Review Essay—Regna et Regnum: Studies of Regions within the Carolingian Empire

Chandler, Cullen J.

The Heroic Age, Issue 12 (May 2009)

Abstract

This article discusses and reviews the following books:

•Brown, W. 2001. Unjust Seizure: Conflict, Interest, and Authority in Early Medieval Society. Ithaca: Cornell University Press.
•Hummer, H. J. 2005. Politics and Power in Early Medieval Europe: Alsace and the Frankish Realm, 600-1000. Cambridge: Cambridge University Press.
•Innes, M. 2000. State and Society in the Early Middle Ages: The Middle Rhine Valley, 400-1100. Cambridge: Cambridge University Press.
•Pearson, K. L. R. 1999. Conflicting Loyalties in Early Medieval Bavaria: A View of Socio-Political Interaction, c. 680-900. Aldershot: Ashgate.

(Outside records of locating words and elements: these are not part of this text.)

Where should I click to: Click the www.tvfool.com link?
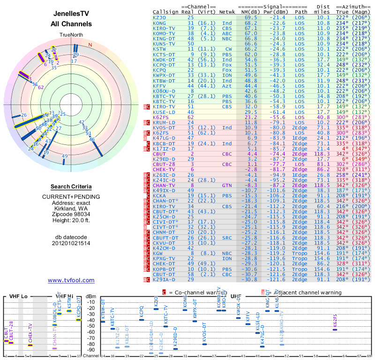tap(71, 280)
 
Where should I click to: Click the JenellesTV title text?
tap(71, 15)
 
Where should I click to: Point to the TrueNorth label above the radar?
tap(71, 35)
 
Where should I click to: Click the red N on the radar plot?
tap(90, 45)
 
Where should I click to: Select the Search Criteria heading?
tap(71, 187)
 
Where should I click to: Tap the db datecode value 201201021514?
tap(71, 243)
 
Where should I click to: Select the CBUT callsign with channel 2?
tap(159, 154)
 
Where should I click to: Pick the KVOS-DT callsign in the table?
tap(164, 128)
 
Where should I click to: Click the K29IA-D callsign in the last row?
tap(164, 279)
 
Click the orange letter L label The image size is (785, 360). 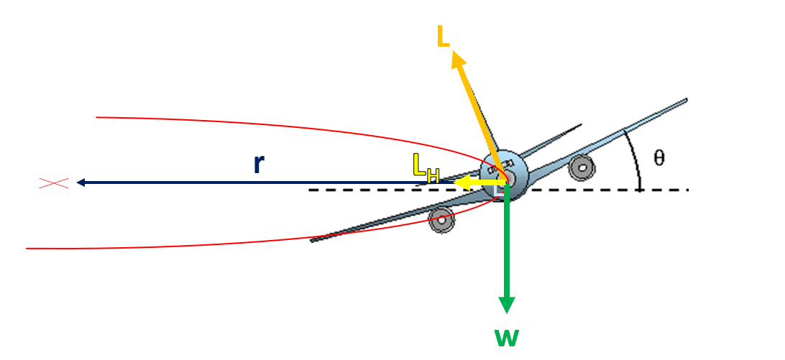[x=444, y=37]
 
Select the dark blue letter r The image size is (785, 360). [x=259, y=164]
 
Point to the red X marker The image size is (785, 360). [x=53, y=183]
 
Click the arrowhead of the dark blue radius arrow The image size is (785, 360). [x=81, y=183]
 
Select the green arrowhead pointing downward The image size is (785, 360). [x=507, y=305]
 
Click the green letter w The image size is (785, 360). [x=506, y=336]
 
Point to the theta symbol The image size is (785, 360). [x=659, y=158]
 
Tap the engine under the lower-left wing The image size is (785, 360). [x=442, y=220]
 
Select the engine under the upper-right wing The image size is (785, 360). [x=581, y=168]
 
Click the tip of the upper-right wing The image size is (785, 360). [x=685, y=100]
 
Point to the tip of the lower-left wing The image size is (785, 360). [x=313, y=240]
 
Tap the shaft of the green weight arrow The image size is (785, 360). [x=507, y=244]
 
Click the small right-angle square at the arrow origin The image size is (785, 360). [x=500, y=190]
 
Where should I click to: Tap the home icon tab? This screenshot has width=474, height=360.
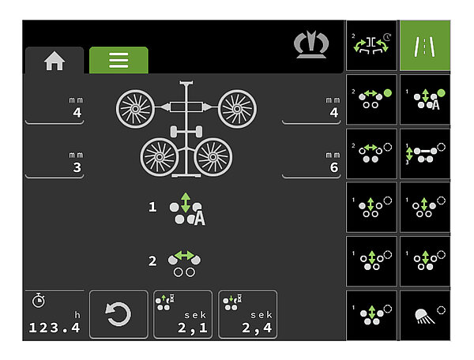55,61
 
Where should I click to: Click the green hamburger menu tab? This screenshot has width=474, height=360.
118,60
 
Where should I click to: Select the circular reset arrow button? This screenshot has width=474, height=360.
118,314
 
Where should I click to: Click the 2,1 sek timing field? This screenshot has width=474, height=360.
183,314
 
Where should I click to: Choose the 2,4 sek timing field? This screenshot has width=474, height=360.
247,314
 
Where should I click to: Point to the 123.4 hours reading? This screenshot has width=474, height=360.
55,328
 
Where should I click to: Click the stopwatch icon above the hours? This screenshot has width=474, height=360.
39,301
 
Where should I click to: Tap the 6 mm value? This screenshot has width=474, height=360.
333,167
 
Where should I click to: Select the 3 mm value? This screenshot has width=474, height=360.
77,167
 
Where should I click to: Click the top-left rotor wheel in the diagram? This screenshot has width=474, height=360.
135,109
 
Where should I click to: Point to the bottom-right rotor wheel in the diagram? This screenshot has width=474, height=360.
213,157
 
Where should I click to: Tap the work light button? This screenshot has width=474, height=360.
425,316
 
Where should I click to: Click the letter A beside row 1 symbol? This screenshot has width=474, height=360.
200,218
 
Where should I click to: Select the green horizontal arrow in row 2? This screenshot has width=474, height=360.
184,256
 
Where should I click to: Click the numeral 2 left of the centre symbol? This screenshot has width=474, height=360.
152,261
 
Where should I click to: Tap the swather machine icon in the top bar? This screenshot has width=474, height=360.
311,44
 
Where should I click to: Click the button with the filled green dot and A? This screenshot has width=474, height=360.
425,99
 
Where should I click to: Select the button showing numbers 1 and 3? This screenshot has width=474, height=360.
425,154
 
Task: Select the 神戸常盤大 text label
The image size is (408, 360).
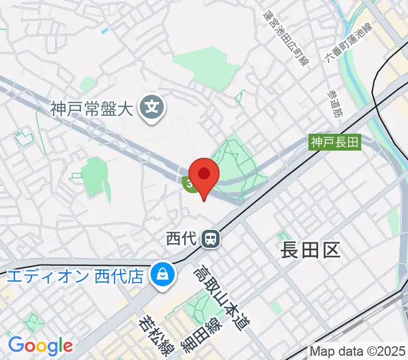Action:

A full decade has passed since the appearance of New Cambridge History, volume 2, which concerns the Carolingian world and its neighboring civilizations (McKitterick 1995). That collection served as a synthesis of the state of the question in different aspects of the field and as a point of departure for more recent studies. It gave digests of the developments in different regions of the Carolingian Empire—the West, the Middle and East, and the Fines Imperii—as well as on different aspects of the life, thought, religion, and culture of the era (Fouracre 1995, 85–109; Nelson 1995, 110–141; Fried 1995, 142–168; Smith 1995, 169–189). The volume also includes sections on kingship and the aristocracy, which help to deepen our understanding of how power and politics worked in the Carolingian period (Nelson 1995, 383–430; Airlie 1995, 431–450; MacLean 2003). Even while the contributors to that volume did their work, new investigations into the regional histories of the Carolingian world were underway. It is time to see where this new body of scholarship has taken the field.